-- YOUR INSTRUCTIONS --
Wherever the word "divider" appears in a line of the records, copy that line.

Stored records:
• • • •
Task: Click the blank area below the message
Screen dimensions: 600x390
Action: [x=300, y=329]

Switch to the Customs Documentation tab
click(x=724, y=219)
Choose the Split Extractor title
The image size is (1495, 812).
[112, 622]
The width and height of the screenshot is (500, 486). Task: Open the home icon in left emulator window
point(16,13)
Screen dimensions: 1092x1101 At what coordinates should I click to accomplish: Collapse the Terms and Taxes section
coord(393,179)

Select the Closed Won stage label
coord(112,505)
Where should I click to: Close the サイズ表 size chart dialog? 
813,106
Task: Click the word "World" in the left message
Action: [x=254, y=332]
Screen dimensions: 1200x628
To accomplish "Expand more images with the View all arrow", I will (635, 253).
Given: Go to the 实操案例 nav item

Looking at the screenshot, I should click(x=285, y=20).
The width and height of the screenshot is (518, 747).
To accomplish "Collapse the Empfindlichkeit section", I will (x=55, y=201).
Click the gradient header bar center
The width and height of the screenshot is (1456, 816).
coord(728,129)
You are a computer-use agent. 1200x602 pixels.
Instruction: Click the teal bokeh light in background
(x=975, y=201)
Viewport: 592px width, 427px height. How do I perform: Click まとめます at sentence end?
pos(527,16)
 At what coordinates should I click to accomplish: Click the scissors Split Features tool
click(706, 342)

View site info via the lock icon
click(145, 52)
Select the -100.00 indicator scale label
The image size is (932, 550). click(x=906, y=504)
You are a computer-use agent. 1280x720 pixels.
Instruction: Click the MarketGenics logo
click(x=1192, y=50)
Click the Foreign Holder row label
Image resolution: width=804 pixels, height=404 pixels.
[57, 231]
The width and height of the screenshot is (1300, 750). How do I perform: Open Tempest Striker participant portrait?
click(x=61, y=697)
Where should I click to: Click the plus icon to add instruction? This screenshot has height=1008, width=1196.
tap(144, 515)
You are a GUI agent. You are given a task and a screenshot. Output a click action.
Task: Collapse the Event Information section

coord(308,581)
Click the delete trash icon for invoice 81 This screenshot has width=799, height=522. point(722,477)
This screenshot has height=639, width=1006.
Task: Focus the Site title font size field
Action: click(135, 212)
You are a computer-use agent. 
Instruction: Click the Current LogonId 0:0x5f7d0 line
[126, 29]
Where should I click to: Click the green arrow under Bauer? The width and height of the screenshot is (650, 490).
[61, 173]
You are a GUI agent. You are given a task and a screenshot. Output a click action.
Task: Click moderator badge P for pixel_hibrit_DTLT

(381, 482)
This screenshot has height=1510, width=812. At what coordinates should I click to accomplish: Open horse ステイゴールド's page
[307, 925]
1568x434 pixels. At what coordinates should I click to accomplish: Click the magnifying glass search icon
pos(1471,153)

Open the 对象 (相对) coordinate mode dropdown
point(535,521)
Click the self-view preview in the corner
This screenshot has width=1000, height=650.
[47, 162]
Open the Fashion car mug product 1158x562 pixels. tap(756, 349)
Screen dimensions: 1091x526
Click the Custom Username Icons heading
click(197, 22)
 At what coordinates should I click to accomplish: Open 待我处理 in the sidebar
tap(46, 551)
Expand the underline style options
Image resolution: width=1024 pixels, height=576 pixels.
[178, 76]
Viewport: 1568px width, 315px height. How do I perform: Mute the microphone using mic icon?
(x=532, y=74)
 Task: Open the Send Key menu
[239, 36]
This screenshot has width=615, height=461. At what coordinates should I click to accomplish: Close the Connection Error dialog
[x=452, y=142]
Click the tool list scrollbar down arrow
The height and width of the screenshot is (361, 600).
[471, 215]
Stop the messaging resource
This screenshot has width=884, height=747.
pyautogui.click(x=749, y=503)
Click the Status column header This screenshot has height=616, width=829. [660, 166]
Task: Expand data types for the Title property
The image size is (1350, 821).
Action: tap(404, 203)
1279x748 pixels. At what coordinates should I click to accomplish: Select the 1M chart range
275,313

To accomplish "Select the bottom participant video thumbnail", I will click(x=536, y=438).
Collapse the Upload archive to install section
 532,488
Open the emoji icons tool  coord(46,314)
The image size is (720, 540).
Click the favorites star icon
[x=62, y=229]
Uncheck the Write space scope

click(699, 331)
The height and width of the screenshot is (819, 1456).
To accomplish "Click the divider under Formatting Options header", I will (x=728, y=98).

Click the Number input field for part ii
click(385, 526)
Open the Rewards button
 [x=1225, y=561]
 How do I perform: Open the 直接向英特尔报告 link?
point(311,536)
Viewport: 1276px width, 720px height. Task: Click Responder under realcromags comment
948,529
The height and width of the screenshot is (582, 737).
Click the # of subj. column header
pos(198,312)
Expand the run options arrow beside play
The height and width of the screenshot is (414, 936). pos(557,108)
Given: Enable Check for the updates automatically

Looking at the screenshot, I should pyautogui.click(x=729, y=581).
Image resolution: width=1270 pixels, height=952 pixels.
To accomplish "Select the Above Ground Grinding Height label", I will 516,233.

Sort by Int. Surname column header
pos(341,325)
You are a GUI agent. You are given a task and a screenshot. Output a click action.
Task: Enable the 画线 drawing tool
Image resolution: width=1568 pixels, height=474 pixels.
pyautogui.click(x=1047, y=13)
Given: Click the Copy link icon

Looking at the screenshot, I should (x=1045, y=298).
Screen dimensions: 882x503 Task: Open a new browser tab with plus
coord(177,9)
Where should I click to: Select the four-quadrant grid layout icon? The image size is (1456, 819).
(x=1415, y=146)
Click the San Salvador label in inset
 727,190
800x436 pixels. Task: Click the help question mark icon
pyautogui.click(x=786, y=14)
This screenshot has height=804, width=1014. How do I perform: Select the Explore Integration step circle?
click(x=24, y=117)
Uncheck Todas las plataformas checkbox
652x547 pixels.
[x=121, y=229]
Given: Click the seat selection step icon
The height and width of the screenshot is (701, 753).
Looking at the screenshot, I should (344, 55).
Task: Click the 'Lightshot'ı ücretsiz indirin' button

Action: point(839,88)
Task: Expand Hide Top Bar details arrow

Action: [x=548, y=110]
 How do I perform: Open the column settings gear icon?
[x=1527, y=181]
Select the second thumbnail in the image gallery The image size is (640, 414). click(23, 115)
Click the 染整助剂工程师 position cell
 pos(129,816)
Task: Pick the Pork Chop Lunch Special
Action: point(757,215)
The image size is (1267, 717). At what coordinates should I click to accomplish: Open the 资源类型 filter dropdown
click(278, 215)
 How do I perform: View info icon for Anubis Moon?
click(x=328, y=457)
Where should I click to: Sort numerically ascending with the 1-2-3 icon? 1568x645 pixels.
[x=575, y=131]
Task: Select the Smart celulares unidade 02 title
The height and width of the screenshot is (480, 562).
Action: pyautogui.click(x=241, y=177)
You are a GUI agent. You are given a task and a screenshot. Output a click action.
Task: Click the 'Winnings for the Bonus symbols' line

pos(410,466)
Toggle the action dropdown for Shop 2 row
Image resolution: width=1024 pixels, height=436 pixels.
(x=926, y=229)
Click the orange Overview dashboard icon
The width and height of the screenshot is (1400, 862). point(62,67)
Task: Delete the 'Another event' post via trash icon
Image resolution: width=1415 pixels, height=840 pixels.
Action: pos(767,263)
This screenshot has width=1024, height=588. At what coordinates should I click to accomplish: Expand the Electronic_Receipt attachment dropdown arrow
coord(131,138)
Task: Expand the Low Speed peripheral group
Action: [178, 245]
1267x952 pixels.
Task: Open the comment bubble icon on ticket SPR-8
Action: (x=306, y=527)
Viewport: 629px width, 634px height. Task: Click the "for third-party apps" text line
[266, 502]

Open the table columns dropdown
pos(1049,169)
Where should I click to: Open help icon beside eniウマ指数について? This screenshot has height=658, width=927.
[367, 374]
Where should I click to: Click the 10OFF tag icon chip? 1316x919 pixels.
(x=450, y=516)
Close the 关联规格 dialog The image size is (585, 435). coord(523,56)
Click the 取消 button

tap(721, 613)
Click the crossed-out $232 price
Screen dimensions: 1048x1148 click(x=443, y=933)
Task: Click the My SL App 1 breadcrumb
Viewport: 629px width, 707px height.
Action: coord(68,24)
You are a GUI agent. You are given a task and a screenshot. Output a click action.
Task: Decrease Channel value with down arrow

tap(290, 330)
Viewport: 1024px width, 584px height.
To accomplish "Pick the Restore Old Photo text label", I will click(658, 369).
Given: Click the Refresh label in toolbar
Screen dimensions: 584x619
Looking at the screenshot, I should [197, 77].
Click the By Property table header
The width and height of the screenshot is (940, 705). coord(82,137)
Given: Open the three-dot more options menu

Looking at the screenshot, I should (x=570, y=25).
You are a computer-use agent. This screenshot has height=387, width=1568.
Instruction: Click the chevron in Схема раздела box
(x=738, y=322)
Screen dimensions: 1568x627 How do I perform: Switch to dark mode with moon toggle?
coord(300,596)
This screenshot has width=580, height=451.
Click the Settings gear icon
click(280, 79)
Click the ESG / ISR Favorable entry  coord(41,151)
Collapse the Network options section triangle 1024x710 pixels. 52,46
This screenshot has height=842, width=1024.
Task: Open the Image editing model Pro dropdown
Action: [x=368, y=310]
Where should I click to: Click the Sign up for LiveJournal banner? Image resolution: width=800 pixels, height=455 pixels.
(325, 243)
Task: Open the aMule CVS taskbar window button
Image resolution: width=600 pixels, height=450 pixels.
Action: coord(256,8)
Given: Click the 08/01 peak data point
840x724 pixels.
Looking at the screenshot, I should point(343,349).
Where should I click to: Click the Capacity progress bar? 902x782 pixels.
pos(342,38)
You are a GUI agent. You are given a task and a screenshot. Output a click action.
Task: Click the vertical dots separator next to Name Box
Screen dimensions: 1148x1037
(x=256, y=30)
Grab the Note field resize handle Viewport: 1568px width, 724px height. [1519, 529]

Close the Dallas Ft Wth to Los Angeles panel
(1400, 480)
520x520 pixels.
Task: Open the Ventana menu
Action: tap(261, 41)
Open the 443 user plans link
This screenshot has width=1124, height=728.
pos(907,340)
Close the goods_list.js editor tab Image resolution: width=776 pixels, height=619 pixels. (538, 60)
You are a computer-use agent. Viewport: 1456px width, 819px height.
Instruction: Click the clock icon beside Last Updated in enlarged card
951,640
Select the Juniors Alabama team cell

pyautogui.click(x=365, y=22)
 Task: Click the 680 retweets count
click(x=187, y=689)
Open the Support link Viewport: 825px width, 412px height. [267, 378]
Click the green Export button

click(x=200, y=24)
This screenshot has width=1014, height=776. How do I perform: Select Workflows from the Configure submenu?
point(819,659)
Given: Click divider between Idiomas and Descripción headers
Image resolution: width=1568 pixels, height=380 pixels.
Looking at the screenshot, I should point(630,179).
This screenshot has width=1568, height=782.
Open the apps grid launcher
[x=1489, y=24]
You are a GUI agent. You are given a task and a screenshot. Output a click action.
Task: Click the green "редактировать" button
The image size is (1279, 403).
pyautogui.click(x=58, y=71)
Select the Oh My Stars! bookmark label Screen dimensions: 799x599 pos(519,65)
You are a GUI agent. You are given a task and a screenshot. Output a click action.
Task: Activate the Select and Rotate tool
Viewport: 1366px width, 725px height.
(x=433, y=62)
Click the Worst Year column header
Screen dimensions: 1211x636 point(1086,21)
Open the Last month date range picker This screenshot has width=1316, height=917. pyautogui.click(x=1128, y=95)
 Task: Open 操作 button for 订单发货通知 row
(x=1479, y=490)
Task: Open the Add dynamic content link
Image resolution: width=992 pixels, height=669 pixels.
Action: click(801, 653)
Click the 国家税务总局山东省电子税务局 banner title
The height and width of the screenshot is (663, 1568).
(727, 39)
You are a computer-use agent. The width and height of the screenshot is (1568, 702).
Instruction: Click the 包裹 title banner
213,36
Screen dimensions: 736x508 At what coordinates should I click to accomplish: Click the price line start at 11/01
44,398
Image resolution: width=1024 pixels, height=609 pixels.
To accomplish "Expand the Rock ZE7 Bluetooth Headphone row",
• • • •
-- EXERCISE RESULT --
To accomplish "Click the divider under Formatting Options header", I will (x=728, y=98).
Given: Click divider between Idiomas and Descripción headers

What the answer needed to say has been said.